Todos los relatos sobre la campaña que culminó en Boyacá concurren en la palabra “sorpresa” porque, en efecto, el objetivo estratégico de mudar la guerra de las llanuras anegadas de Venezuela a territorio elevado del Nuevo Reino de Granada pilló al Virrey Sámano, a su Ejército y a todo lo que ellos representaban con los calzones abajo. Para lograrlo, hubieron de confluir muchos factores, además de los estrictamente militares.

Gutiérrez Ardila, sin dejar de dar cuenta de los vivaques, marchas y combates, atiende sugestivamente los hechos de la vida material de los combatientes, la vida cotidiana de los civiles y hasta del ciclo climático. Los mapas que apoyan vívidamente la comprensión de lo narrado son, a mi modesto juicio, insuperables.

En pocos libros de divulgación palpita como en éste la inquietante noción, familiar solo a los doctos en la materia, de que hubiese tan pocos peninsulares en nuestras guerras de Independencia, libradas mayoritaria y ferozmente entre criollos realistas y criollos independentistas de todos los colores.

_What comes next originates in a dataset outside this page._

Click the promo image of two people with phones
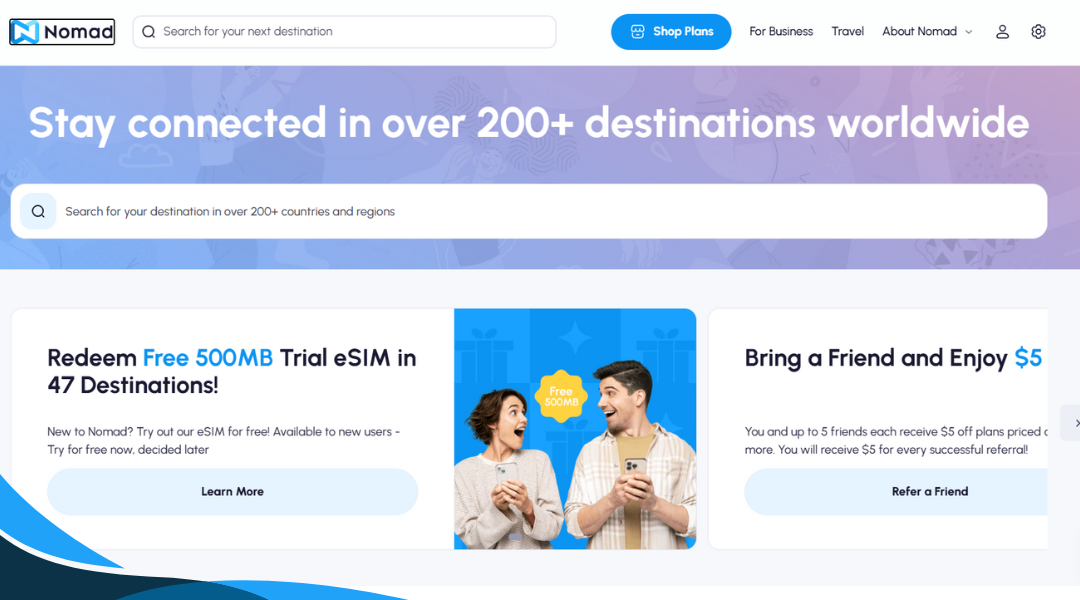575,428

Leyendo sobre el combate de Gámeza, preliminar de Boyacá, y en el que el bando insurrecto aventajaba varias veces al realista nos enteramos, por ejemplo, de que un combatiente podía realizar en aquella época entre dos y tres tiros por minuto (de 120 a 180 por hora) con un fusil europeo convencional, y uno por minuto (60 en una hora) con los que tenían el ánima estriada, como el Baker inglés.

Los independentistas acusaron 180 bajas; los realistas tan solo 16. A pesar de que los 900 infantes del bando realista consumieron casi toda la munición (unos 35.000 cartuchos), el promedio arroja 39 tiros por soldado. Como la lucha duró entre cinco y ocho horas, la cadencia de tiro de cada realista fue muy baja: entre cinco y ocho disparos por hora.

“Aun suponiendo que las bajas patriotas obedecieran todas a disparos (cosa que evidentemente no sucedió) —señala el autor—, solo una de cada 194 balas habría sido mortal: apenas el 0,5%, cuando en Europa se consideraba que alrededor del 5% de los tiros hechos a cien pasos de distancia en medio de una batalla daba en el blanco”.

Los datos de la munición gastada por el bando realista en Gámeza dejan concluir que las armas más usadas en los combates de 1819 fueron las lanzas de la caballería y las armas blancas las bayonetas de los infantes.

No de otro modo —criollo contra criollo, arma blanca— se libró aquella guerra que, en Colombia tanto como en Venezuela, fue la primera de nuestras contiendas civiles.